Usage Patterns And Platform Constraints

Usage Patterns and Platform Constraints: It is worthwhile to first examine the usage patterns of GPUs in general purpose applications as well as the constraints
imposed by hardware and software architectures before developing any real-time analysis approach. As we shall see, these real-world characteristics cannot be ignored in a holistic system point-of-view. We begin by examining GPU execution environments.

The execution time of a GPU program, called a kernel, varies from application to application and can be relatively long. To determine likely execution-time ranges, we profiled sample programs from Nvidia’s CUDA SDK on a GTX-285 Nvidia graphics card. We found that n-body simulations run on the order of 10–100ms per iteration on average while problems involving large matrix calculations (multiplication, eigenvalues, etc.) can take 10–200ms on average. Table 1 contains a summary of observed GPU execution times for several basic operations.

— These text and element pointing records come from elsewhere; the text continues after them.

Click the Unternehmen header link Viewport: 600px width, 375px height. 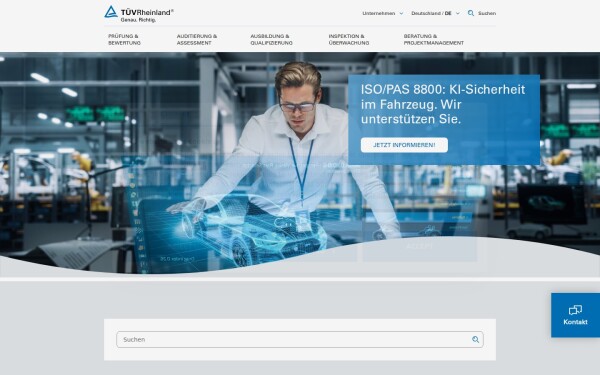378,13
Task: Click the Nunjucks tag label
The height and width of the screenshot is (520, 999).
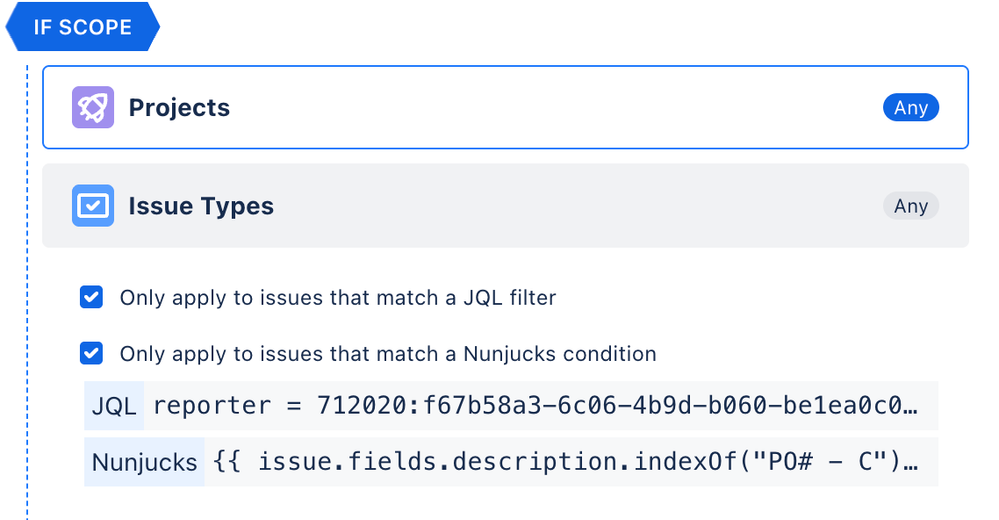Action: tap(145, 462)
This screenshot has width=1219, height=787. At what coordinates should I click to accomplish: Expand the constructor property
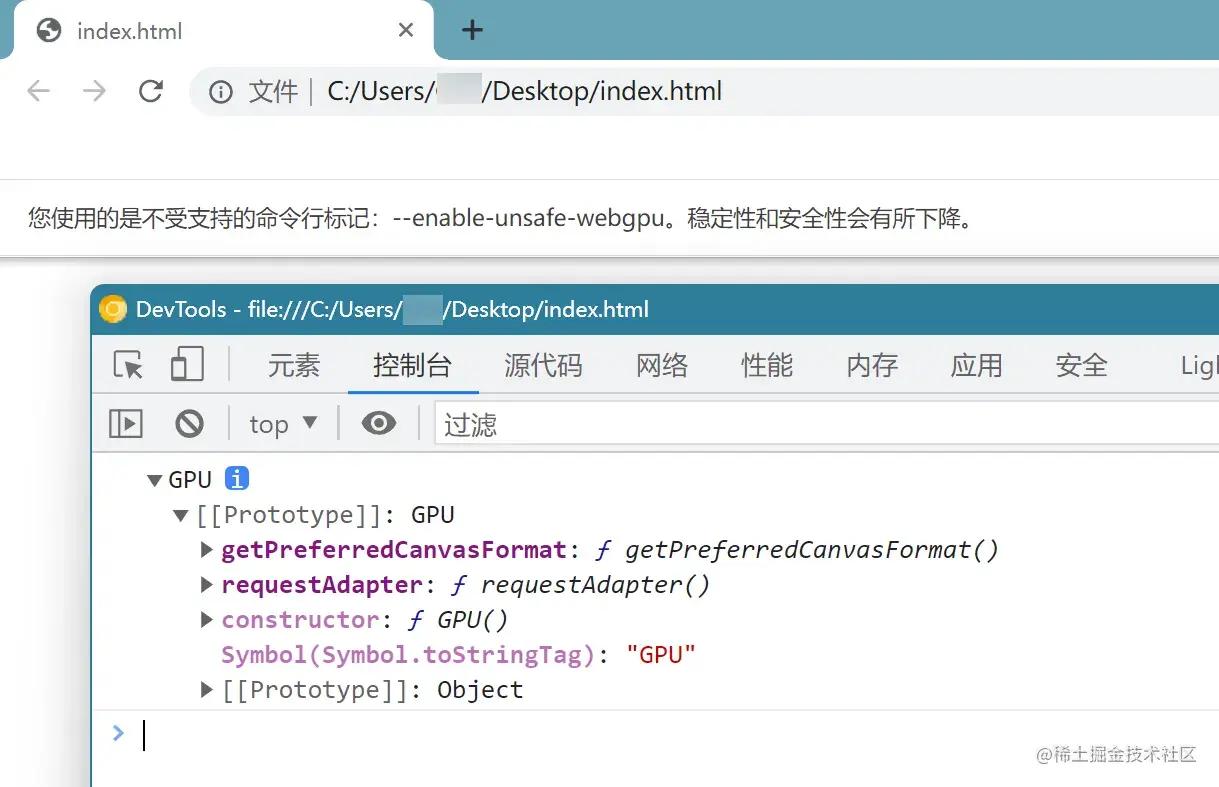[205, 619]
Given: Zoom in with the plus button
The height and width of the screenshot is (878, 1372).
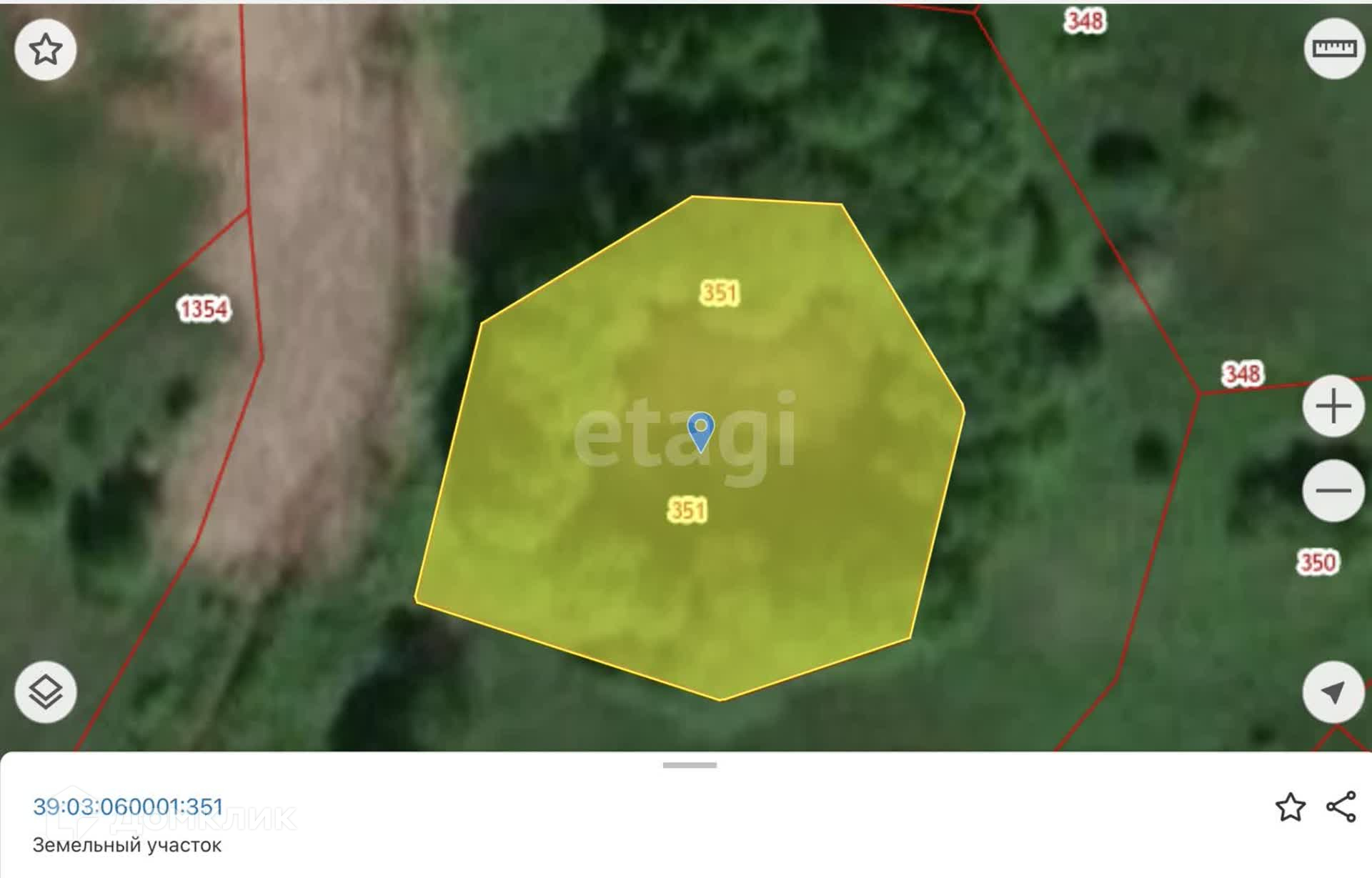Looking at the screenshot, I should click(x=1333, y=406).
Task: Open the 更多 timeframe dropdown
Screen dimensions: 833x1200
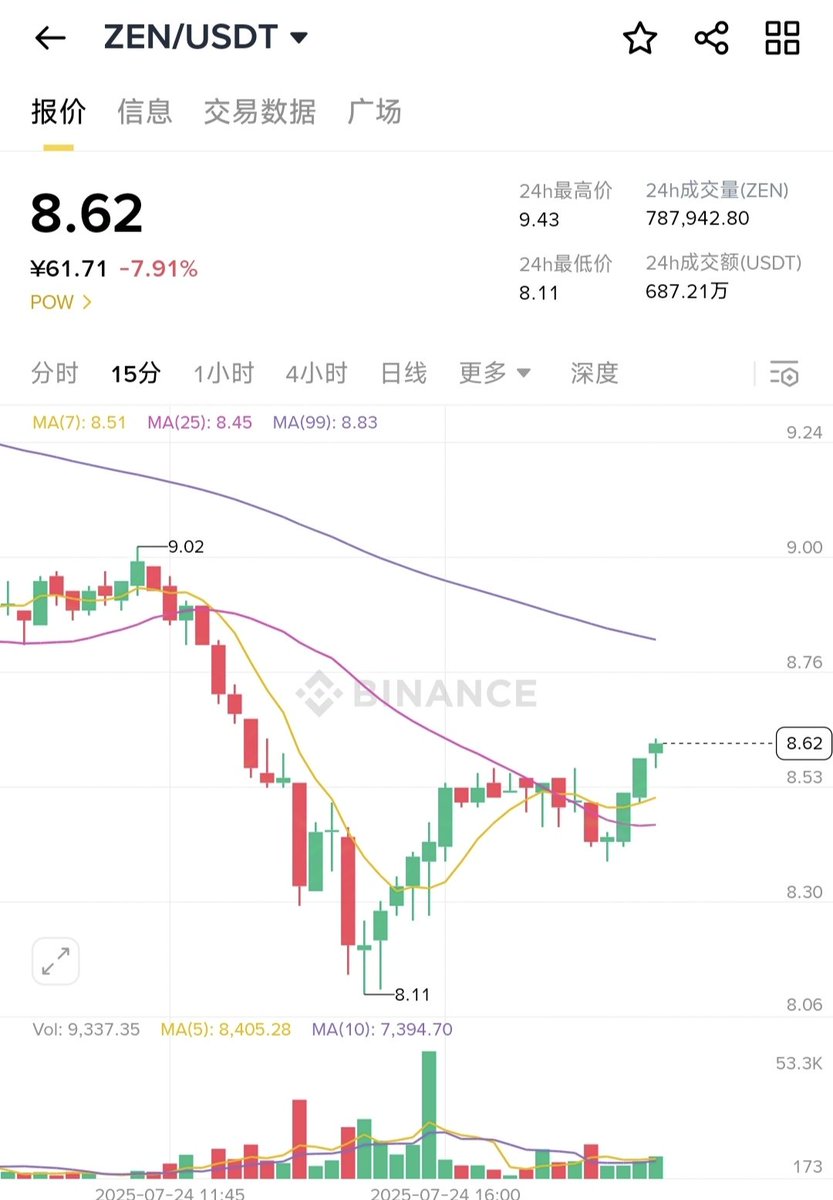Action: click(495, 373)
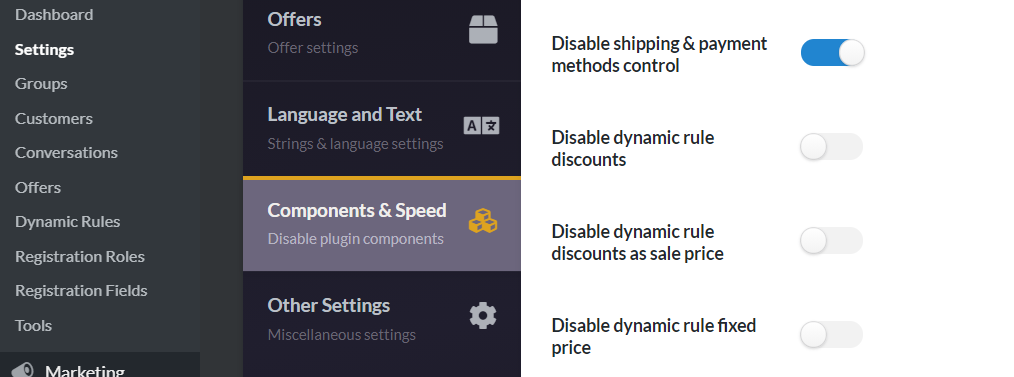The height and width of the screenshot is (377, 1014).
Task: Open Conversations from the sidebar
Action: [x=67, y=153]
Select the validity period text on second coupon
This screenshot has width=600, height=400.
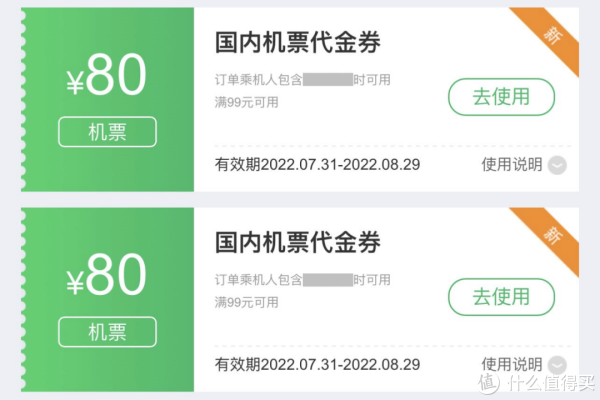pos(318,364)
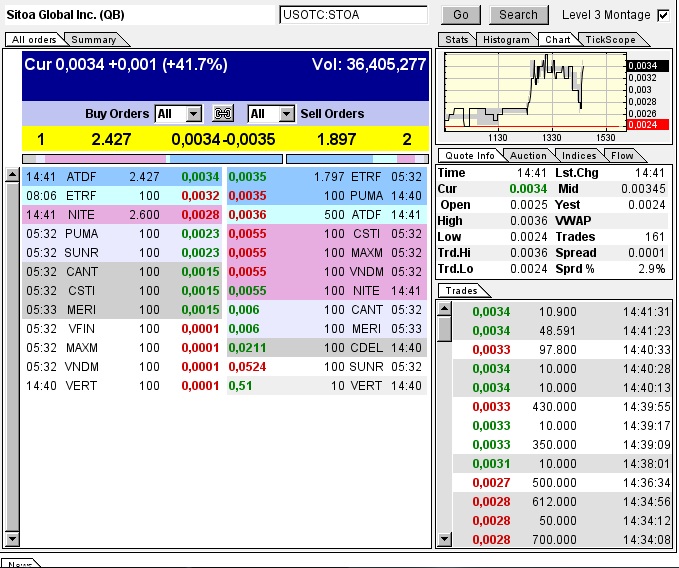
Task: Switch to the Summary tab
Action: pyautogui.click(x=92, y=40)
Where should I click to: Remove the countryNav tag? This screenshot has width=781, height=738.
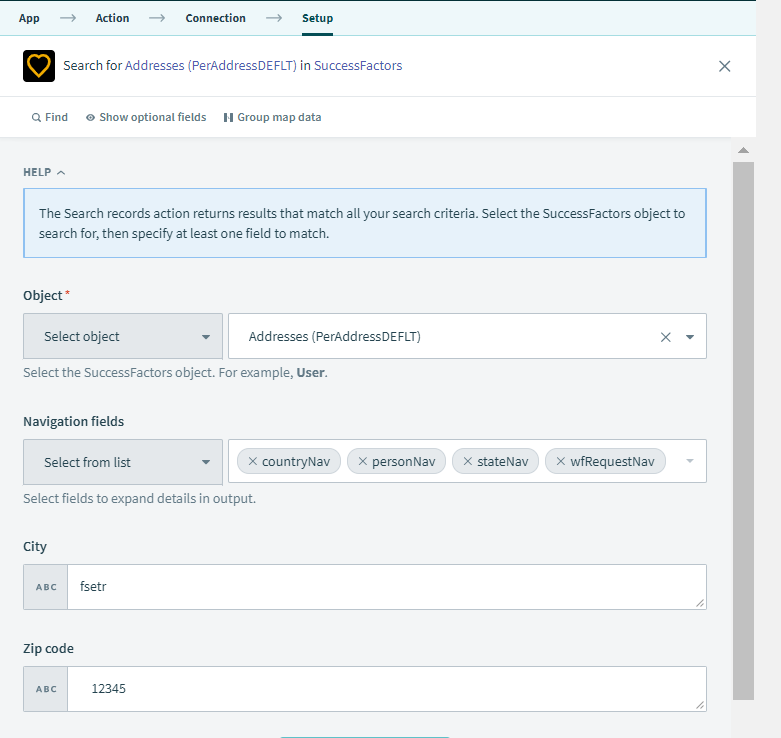[x=253, y=462]
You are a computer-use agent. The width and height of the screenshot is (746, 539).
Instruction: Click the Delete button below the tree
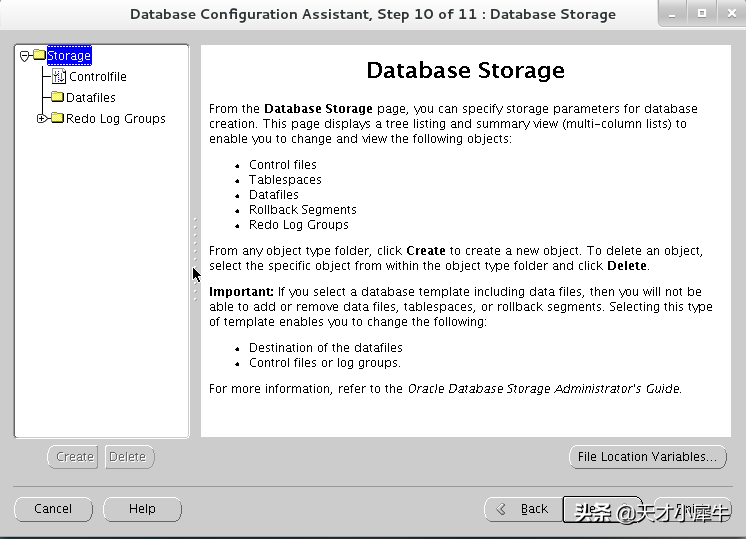point(129,457)
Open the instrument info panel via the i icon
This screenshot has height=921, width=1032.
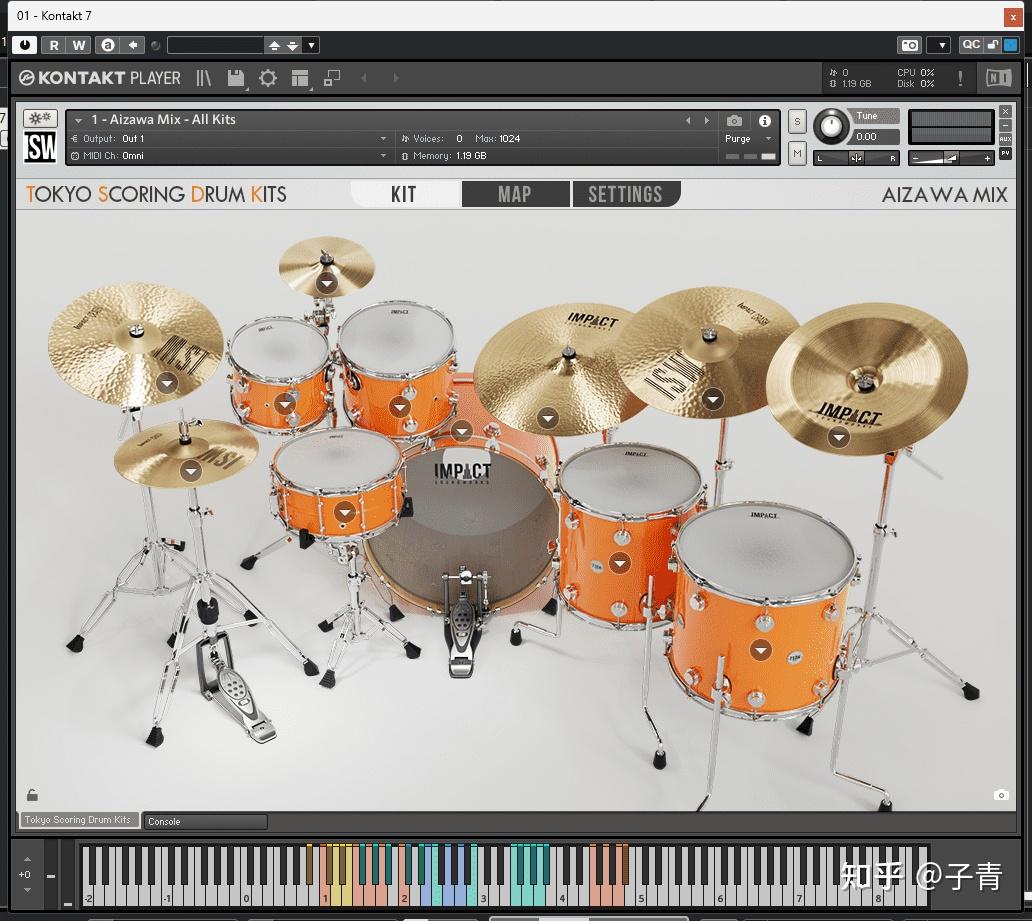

The results in Table 1 indicate that relatively long GPU access times are common. Additionally, the I/O-based interface to a GPU co-processor introduces several additional unique constraints that need to be considered. First, a GPU cannot access main memory directly, thus making the memory between the host and GPU non-coherent between synchronization points. Memory is transferred over the bus (PCIe) explicitly or through automated DMA to explicitly-allocated blocks of main memory (in integrated graphics solutions, the GPU uses a partitioned section of main memory, but the architectural abstractions remain). Second, kernel execution on a GPU is non-preemptive: execution of the kernel must be run to completion before another kernel may begin. Third, kernels may not execute concurrently on a GPU even if many of the GPU’s parallel sub-processors are unused. Finally, a GPU is not a system programmable device in the sense that a general OS cannot schedule or otherwise control a GPU. Instead, a driver in the OS manages the GPU. This last constraint bears additional explanation.

At runtime, the host-side program sends data to the GPU, invokes a GPU program, and then waits for results. While this model looks much like a remote procedure call, unlike a remote RPC-accessible system, the GPU is unable to schedule its own workloads. Instead, the host-side driver manages all data transfers to and from the device, triggers kernel invocations, and handles the associated interrupts. Furthermore, this driver is closed-source since the vendor is unwilling to disclose proprietary information regarding the internal operations of the GPU. Also, driver properties may change from vendor to vendor, GPU to GPU, and even from driver version to version. Since even soft real-time systems require provable analysis, the uncertain behaviors of the driver force integration solutions to treat it as a black box.

Unknown driver behaviors are not merely speculative but are a real concern. For example, we found that a recent Nvidia CUDA driver may induce uncontrollable busywaiting when the GPU is under contention, despite all runtime environment controls to the contrary. Further complicating matters, the driver does not provide predictable real-time synchronization, an issue that receives more attention in Sec. 4.1.